Material provided -
=== Section Start ===

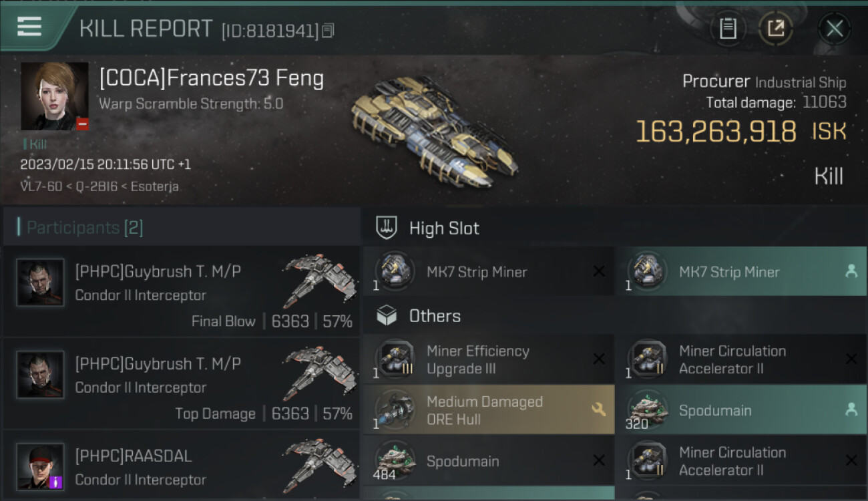Click the share/export kill report icon
Screen dimensions: 868x501
[775, 28]
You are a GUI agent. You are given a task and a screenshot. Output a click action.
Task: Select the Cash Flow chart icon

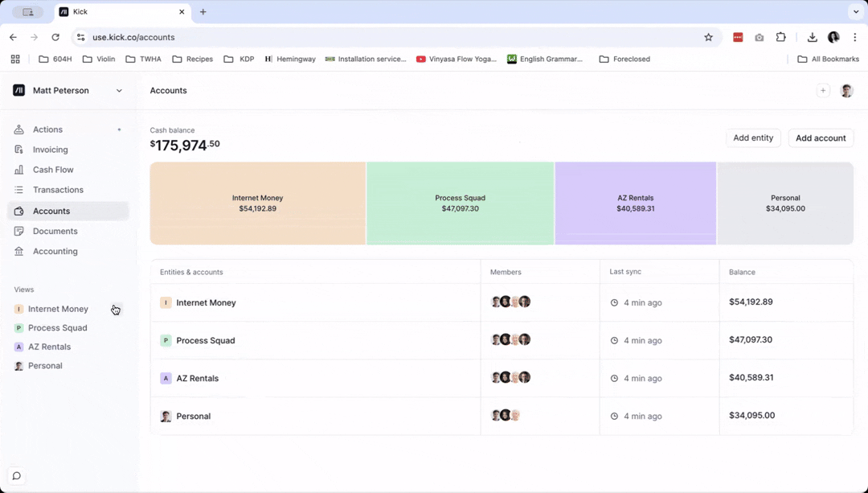pos(18,170)
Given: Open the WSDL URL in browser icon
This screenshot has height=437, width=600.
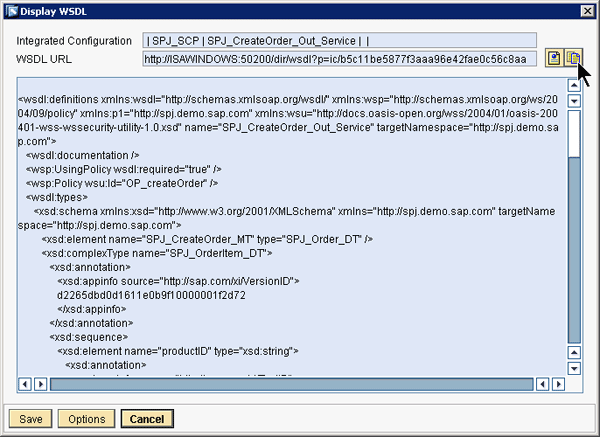Looking at the screenshot, I should (x=553, y=59).
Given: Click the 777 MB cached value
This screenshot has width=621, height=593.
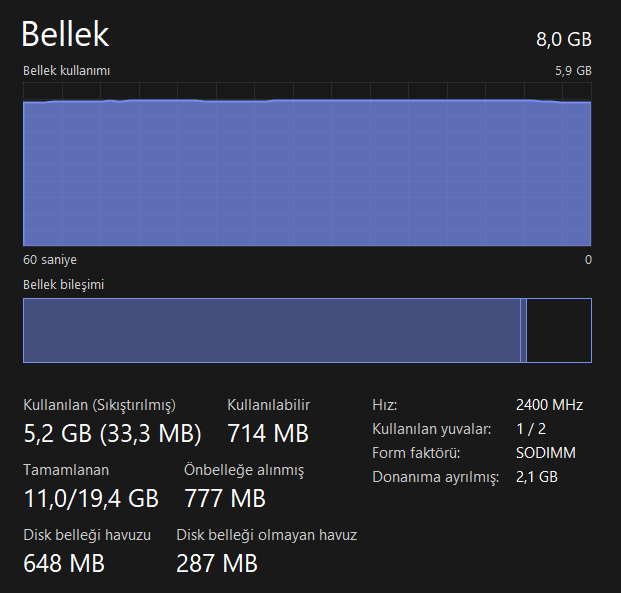Looking at the screenshot, I should coord(224,497).
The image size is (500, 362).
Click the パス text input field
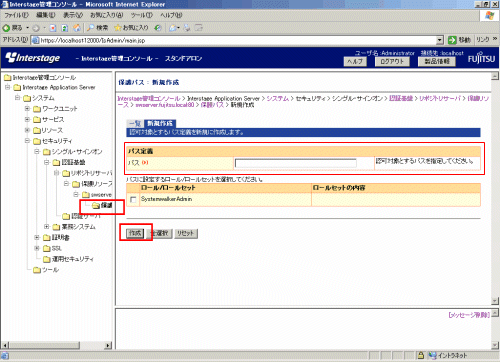pyautogui.click(x=296, y=163)
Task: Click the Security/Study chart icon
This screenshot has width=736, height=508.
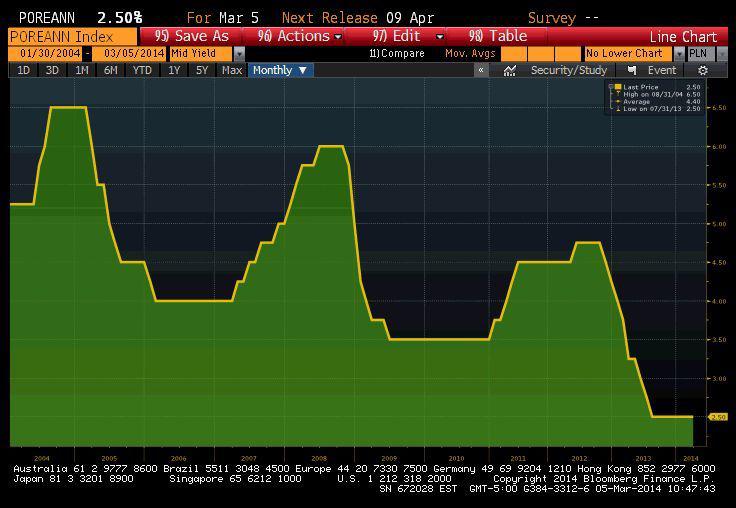Action: click(511, 71)
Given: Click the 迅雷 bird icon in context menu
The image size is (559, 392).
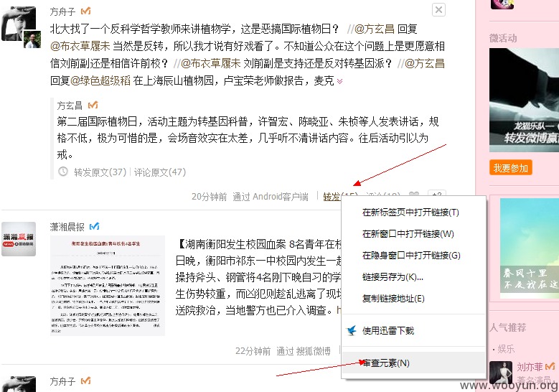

=== Section End ===

The copy must begin at the line containing "Task: Click the Security/Study chart icon" and end at the last line of the data above, with every line retyped exactly and no pictures included.

Task: Click the Security/Study chart icon
This screenshot has width=736, height=508.
Action: click(511, 71)
Given: Click the 迅雷 bird icon in context menu
The image size is (559, 392).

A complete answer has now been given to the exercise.